-- Opening Marker --

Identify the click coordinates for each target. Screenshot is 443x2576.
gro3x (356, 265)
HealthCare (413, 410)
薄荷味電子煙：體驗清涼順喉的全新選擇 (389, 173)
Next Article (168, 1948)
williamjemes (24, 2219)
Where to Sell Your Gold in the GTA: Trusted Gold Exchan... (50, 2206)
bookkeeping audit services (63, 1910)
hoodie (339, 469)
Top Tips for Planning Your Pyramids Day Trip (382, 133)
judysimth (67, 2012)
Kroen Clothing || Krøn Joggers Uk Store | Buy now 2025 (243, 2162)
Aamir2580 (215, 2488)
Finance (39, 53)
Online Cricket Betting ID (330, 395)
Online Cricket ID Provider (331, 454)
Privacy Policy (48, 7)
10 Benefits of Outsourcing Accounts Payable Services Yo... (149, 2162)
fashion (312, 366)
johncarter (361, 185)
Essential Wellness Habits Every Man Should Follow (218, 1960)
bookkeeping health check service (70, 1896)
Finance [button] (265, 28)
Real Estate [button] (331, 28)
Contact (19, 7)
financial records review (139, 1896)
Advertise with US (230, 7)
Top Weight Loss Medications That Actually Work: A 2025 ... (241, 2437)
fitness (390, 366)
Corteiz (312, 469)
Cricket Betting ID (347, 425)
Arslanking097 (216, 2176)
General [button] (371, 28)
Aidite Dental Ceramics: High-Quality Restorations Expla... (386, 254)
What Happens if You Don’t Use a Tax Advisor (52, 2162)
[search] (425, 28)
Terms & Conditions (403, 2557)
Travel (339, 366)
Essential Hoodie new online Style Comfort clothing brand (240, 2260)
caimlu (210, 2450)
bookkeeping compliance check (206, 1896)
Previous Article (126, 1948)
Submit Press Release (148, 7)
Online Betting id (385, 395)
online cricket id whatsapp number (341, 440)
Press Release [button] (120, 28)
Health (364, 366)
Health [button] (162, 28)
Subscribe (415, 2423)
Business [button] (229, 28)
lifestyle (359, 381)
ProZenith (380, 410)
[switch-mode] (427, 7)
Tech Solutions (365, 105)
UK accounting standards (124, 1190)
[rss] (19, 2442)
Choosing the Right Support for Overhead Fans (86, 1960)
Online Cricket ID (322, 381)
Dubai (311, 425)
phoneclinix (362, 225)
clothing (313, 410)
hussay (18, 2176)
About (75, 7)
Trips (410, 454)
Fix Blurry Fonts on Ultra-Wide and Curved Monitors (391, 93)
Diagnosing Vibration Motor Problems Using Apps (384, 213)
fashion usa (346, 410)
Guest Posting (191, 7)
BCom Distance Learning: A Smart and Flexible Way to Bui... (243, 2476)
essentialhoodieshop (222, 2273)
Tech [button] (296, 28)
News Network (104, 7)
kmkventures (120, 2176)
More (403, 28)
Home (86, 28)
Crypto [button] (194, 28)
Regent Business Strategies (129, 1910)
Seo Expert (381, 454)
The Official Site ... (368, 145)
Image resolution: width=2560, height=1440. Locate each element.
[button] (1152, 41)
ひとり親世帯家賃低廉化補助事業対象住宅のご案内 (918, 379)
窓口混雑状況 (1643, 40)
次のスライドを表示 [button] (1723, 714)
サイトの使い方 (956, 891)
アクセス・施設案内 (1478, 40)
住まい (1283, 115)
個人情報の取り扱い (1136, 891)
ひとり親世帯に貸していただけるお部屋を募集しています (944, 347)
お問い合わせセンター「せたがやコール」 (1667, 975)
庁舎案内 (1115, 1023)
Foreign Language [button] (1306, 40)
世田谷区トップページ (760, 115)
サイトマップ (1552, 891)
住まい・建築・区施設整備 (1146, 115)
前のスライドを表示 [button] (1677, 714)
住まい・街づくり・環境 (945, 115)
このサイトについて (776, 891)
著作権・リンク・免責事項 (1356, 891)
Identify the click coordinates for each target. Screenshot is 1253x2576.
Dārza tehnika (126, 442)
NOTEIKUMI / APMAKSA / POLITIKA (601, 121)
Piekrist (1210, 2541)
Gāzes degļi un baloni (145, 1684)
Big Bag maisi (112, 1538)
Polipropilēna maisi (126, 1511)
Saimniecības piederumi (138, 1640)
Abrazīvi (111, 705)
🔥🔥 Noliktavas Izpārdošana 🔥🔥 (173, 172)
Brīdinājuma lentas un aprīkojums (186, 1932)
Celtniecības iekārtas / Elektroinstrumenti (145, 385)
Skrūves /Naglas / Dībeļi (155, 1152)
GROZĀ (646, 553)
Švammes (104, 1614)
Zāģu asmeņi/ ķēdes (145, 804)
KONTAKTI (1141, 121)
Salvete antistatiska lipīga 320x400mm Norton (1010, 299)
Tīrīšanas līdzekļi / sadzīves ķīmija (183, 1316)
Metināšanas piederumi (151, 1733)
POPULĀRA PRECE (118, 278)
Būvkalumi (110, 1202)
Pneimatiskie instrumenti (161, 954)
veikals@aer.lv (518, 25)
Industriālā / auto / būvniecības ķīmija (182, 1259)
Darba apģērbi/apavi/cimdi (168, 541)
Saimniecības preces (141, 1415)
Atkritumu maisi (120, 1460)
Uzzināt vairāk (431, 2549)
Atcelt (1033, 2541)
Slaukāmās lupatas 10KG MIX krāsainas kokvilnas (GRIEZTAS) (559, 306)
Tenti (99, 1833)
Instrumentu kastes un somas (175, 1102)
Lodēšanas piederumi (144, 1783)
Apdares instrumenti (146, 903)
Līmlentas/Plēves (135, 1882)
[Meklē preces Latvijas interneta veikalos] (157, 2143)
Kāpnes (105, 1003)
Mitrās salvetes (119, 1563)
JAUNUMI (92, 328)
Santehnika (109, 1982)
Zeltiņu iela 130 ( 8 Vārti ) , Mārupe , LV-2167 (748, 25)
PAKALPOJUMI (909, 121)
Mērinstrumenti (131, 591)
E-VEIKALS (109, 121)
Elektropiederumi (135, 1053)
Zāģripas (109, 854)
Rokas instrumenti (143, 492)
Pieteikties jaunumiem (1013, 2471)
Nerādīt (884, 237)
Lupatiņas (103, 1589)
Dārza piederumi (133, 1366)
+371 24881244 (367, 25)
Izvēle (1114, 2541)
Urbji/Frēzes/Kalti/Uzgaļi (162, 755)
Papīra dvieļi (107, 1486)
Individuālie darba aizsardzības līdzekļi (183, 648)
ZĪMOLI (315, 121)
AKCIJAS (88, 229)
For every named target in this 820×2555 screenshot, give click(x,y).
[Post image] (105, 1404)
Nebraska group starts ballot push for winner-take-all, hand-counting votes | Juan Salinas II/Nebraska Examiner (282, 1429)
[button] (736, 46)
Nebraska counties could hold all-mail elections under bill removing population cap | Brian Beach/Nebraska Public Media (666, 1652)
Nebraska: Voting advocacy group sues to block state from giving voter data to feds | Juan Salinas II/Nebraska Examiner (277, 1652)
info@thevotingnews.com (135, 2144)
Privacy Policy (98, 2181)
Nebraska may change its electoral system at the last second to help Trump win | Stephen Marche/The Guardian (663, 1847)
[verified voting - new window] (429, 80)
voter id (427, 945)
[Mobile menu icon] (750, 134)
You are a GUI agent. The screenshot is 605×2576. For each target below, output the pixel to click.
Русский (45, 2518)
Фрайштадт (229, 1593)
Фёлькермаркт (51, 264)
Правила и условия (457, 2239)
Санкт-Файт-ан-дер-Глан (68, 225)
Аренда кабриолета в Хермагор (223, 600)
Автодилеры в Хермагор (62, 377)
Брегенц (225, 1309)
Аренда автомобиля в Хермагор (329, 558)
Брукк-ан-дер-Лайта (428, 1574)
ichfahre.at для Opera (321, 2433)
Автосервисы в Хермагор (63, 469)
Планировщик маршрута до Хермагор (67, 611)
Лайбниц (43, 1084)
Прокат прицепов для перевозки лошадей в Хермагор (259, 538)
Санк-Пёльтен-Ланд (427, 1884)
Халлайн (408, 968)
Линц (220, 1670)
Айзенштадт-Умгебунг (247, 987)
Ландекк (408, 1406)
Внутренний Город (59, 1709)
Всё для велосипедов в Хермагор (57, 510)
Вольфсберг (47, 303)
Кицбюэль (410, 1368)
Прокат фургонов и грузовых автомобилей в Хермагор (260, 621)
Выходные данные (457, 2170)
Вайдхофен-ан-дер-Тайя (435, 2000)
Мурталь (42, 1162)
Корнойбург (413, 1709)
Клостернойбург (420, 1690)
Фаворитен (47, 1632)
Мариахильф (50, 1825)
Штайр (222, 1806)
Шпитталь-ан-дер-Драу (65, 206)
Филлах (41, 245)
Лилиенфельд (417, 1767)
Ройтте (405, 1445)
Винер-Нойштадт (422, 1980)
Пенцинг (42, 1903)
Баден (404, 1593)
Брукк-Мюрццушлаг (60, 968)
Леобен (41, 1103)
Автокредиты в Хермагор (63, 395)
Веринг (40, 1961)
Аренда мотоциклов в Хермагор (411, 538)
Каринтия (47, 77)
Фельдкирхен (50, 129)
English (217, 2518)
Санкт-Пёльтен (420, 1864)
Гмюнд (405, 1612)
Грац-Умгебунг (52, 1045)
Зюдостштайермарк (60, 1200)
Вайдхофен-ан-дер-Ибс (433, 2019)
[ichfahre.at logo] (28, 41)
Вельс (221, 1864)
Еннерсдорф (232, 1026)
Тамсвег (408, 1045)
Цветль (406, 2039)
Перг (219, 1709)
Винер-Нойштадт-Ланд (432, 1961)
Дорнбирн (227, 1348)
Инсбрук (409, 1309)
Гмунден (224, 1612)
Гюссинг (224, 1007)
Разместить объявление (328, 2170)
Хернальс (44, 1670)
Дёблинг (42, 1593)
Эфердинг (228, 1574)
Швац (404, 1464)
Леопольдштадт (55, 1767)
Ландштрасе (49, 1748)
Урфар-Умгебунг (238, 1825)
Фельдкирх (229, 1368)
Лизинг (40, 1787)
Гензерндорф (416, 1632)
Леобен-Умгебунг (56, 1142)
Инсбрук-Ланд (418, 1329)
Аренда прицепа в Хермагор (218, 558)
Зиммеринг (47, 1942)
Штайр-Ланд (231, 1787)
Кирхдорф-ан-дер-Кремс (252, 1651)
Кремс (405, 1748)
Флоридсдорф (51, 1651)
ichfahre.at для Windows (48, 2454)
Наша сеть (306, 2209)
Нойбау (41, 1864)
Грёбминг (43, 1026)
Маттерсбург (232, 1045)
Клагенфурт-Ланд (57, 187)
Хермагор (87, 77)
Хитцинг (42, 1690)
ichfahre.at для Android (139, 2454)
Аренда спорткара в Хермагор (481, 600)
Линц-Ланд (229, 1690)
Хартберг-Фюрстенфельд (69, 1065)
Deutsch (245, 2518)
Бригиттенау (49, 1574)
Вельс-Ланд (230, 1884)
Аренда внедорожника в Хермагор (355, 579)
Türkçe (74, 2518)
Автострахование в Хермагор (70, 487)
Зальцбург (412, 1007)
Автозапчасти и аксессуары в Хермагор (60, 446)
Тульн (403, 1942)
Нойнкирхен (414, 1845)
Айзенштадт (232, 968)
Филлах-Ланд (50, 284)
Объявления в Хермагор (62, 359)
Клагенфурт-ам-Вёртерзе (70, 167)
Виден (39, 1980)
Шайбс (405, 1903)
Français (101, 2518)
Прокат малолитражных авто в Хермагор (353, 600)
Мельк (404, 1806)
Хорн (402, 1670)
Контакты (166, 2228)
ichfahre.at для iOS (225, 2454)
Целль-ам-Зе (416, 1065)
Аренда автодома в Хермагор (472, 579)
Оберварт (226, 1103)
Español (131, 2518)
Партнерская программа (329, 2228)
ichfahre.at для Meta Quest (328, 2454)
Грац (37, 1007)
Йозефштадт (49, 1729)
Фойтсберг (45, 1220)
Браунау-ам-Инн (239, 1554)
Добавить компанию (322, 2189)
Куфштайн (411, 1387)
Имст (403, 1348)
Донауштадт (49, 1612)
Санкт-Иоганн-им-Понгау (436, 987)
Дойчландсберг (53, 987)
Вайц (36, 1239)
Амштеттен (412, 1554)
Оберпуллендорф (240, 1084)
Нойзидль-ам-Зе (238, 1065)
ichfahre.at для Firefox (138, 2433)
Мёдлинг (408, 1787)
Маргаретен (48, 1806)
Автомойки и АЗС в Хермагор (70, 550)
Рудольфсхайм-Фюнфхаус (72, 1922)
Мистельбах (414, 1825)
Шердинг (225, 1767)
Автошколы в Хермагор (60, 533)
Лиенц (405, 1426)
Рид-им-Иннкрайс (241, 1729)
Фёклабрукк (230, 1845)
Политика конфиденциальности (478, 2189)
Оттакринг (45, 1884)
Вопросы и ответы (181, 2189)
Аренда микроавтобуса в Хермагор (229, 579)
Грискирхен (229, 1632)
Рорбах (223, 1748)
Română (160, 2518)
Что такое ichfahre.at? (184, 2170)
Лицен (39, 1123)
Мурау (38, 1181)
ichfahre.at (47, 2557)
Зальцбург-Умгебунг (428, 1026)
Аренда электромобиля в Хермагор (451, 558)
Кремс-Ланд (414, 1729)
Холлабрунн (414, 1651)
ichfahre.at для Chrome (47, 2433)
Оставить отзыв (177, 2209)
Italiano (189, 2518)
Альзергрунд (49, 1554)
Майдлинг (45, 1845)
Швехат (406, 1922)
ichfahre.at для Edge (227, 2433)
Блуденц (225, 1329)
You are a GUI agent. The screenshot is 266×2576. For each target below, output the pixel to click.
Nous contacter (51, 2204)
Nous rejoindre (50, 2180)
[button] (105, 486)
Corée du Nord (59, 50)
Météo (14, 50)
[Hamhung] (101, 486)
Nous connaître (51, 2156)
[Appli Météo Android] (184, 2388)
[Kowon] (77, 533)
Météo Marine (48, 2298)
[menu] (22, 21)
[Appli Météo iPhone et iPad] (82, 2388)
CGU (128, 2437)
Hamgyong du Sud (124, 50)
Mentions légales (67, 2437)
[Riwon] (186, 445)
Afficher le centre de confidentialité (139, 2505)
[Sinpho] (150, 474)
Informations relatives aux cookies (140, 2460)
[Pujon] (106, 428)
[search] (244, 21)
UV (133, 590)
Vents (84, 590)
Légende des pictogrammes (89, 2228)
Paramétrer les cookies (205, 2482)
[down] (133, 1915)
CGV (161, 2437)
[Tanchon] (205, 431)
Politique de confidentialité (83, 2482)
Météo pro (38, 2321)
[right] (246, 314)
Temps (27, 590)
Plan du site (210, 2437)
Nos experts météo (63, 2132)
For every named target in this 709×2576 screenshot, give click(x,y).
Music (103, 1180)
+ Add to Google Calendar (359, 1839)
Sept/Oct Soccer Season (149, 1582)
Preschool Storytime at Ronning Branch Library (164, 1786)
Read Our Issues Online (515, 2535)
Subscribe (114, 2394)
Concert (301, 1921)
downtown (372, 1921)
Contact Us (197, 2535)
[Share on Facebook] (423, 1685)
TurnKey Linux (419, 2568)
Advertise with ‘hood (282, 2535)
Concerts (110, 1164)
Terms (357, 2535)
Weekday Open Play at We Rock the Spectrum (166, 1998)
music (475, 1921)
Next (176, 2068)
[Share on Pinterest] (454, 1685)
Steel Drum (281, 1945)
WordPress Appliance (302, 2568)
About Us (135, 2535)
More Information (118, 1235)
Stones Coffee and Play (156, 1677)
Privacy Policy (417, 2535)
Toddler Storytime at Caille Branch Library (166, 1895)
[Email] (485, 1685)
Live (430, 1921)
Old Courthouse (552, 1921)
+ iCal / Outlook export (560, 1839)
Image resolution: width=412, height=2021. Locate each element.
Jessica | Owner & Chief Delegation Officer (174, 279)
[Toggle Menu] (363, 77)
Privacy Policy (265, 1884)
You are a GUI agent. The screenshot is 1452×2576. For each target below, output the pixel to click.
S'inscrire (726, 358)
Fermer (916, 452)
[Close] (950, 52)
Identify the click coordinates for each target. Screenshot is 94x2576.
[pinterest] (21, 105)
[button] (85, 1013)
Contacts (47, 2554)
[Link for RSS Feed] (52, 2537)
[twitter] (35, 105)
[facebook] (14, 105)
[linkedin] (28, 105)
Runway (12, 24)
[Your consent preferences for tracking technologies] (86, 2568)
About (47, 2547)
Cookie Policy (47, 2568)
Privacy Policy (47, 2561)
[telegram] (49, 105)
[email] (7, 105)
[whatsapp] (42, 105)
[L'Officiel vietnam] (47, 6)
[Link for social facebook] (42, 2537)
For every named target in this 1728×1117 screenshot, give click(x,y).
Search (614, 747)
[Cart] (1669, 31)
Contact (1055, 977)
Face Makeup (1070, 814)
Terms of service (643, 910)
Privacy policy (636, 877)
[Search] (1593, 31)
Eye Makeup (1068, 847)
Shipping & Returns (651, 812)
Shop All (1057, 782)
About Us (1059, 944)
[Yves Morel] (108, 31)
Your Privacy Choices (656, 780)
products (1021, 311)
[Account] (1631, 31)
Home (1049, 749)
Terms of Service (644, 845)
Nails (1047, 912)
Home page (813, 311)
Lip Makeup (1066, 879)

-- Closing Marker --

Lines from the one holding "Eye Makeup (1068, 847)" to the end of the listing above are the only ones to transcribe. Keep each exactly as written.

_RESULT FOR THIS TASK_:
Eye Makeup (1068, 847)
Shipping & Returns (651, 812)
Shop All (1057, 782)
About Us (1059, 944)
[Yves Morel] (108, 31)
Your Privacy Choices (656, 780)
products (1021, 311)
[Account] (1631, 31)
Home (1049, 749)
Terms of Service (644, 845)
Nails (1047, 912)
Home page (813, 311)
Lip Makeup (1066, 879)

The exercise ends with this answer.